The Fine, Lost Art of Percolated Coffee

A few weeks ago I picked up an old percolator at an estate sale. I don’t know if it was curiosity or nostalgia or a bit of both that triggered me to do so, but for $3, what the hell?

Today I finally decided to open it up and see if all the pieces were in it. Miraculously, they were. So I figured I’d hose it out with bleach (because it had likely been sitting for some years) and then run white vinegar through it to get rid of any scale. Either it would work or not.

This percolator is older than I am. If I had to guess it was made some time in the late 1950’s or early 1960’s. It’s a fine specimen of a model 1698-2 electric percolator made by the long-defunct Duralux company in Wooster, Ohio.
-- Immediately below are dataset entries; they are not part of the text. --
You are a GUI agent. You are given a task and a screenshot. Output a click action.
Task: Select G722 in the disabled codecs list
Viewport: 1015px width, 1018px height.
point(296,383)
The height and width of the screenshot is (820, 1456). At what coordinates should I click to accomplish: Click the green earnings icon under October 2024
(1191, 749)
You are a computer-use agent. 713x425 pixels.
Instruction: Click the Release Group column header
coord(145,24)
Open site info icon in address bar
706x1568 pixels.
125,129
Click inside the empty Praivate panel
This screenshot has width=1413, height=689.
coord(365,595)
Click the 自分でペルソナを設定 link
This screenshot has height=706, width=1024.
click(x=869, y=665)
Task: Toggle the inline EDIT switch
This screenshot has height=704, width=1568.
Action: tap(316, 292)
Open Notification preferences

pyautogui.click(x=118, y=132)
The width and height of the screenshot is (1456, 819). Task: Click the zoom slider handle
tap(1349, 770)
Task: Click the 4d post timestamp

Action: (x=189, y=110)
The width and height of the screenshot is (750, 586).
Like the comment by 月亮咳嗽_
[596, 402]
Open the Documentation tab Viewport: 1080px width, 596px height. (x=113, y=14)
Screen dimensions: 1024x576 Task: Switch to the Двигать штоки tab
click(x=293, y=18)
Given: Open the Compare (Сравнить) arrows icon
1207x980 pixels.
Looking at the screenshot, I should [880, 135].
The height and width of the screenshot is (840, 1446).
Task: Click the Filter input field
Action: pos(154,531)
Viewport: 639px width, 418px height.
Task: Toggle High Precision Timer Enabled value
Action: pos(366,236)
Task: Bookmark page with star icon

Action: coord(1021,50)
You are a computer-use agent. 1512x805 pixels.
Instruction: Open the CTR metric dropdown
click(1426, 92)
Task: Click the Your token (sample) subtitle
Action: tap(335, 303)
It works beautifully. I had forgotten how much mellower (and how much more highly caffeinated lol) percolated coffee is compared to automatic drip or even, God love them, Keurig pods.

So I am back in to a love affair with real coffee☕ like my grandmother made with a percolator very much like my bargain estate sale find.

Yes, I know they are a pain in the hiney to clean (though if you use the proper filter, and are careful loading the grounds, it is not much worse than cleaning an automatic drip machine) and the brew time is longer. But dammmm, that was good coffee. I haven’t had percolated coffee in at least 30 years.

Maybe it’s just nostalgia or maybe we just don’t appreciate what we’ve got until it’s gone.

I had not bothered to buy a new percolator (yes, some manufacturers still make them) because they’re expensive- about $60. But for three bucks, might as well try my luck.

I have to appreciate trinkets like this that have managed to survive their way from a better managed time.

Waking up and smelling the coffee, and not just any coffee. Luscious, rich, mellow, percolated coffee. A beautiful, simple reminder that there were once things that were right with the world.